Entries on where items appear
"""
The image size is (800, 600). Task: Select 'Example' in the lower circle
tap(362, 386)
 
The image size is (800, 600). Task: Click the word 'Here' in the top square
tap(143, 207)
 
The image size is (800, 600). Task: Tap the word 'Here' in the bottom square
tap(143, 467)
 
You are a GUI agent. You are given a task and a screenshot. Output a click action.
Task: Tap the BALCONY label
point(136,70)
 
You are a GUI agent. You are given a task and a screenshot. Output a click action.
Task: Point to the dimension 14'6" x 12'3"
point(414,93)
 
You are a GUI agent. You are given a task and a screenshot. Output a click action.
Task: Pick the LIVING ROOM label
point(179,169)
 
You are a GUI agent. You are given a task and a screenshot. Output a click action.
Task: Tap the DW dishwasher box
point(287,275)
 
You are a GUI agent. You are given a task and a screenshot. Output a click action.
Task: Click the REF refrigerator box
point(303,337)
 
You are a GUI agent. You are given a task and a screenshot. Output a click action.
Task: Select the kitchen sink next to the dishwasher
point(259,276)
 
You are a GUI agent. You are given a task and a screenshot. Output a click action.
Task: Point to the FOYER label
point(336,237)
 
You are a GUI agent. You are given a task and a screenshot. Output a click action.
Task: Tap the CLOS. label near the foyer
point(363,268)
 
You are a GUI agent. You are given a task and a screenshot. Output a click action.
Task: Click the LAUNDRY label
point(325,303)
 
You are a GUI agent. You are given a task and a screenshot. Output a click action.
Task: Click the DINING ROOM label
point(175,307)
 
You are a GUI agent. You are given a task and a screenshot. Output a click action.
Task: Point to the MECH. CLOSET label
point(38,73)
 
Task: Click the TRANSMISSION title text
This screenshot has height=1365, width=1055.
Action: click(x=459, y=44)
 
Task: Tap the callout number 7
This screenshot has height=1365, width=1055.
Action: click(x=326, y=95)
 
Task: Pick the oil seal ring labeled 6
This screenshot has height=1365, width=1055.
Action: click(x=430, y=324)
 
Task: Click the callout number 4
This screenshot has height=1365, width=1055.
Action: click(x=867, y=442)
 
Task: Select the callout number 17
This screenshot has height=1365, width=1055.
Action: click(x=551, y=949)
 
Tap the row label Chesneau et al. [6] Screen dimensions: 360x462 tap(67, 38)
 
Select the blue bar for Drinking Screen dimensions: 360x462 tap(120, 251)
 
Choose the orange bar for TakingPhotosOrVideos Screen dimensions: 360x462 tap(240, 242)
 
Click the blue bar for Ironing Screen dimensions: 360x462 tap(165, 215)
"""
▸ Task goal:
Rewrite every line of the records above as a numbered list, dropping the blank lines.

▸ Exercise response:
1. The image size is (800, 600). Task: Select 'Example' in the lower circle
2. tap(362, 386)
3. The image size is (800, 600). Task: Click the word 'Here' in the top square
4. tap(143, 207)
5. The image size is (800, 600). Task: Tap the word 'Here' in the bottom square
6. tap(143, 467)
7. You are a GUI agent. You are given a task and a screenshot. Output a click action.
8. Task: Tap the BALCONY label
9. point(136,70)
10. You are a GUI agent. You are given a task and a screenshot. Output a click action.
11. Task: Point to the dimension 14'6" x 12'3"
12. point(414,93)
13. You are a GUI agent. You are given a task and a screenshot. Output a click action.
14. Task: Pick the LIVING ROOM label
15. point(179,169)
16. You are a GUI agent. You are given a task and a screenshot. Output a click action.
17. Task: Tap the DW dishwasher box
18. point(287,275)
19. You are a GUI agent. You are given a task and a screenshot. Output a click action.
20. Task: Click the REF refrigerator box
21. point(303,337)
22. You are a GUI agent. You are given a task and a screenshot. Output a click action.
23. Task: Select the kitchen sink next to the dishwasher
24. point(259,276)
25. You are a GUI agent. You are given a task and a screenshot. Output a click action.
26. Task: Point to the FOYER label
27. point(336,237)
28. You are a GUI agent. You are given a task and a screenshot. Output a click action.
29. Task: Tap the CLOS. label near the foyer
30. point(363,268)
31. You are a GUI agent. You are given a task and a screenshot. Output a click action.
32. Task: Click the LAUNDRY label
33. point(325,303)
34. You are a GUI agent. You are given a task and a screenshot. Output a click action.
35. Task: Click the DINING ROOM label
36. point(175,307)
37. You are a GUI agent. You are given a task and a screenshot. Output a click action.
38. Task: Point to the MECH. CLOSET label
39. point(38,73)
40. Task: Click the TRANSMISSION title text
41. This screenshot has height=1365, width=1055.
42. Action: click(x=459, y=44)
43. Task: Tap the callout number 7
44. This screenshot has height=1365, width=1055.
45. Action: click(x=326, y=95)
46. Task: Pick the oil seal ring labeled 6
47. This screenshot has height=1365, width=1055.
48. Action: click(x=430, y=324)
49. Task: Click the callout number 4
50. This screenshot has height=1365, width=1055.
51. Action: click(x=867, y=442)
52. Task: Select the callout number 17
53. This screenshot has height=1365, width=1055.
54. Action: click(x=551, y=949)
55. Tap the row label Chesneau et al. [6] Screen dimensions: 360x462 tap(67, 38)
56. Select the blue bar for Drinking Screen dimensions: 360x462 tap(120, 251)
57. Choose the orange bar for TakingPhotosOrVideos Screen dimensions: 360x462 tap(240, 242)
58. Click the blue bar for Ironing Screen dimensions: 360x462 tap(165, 215)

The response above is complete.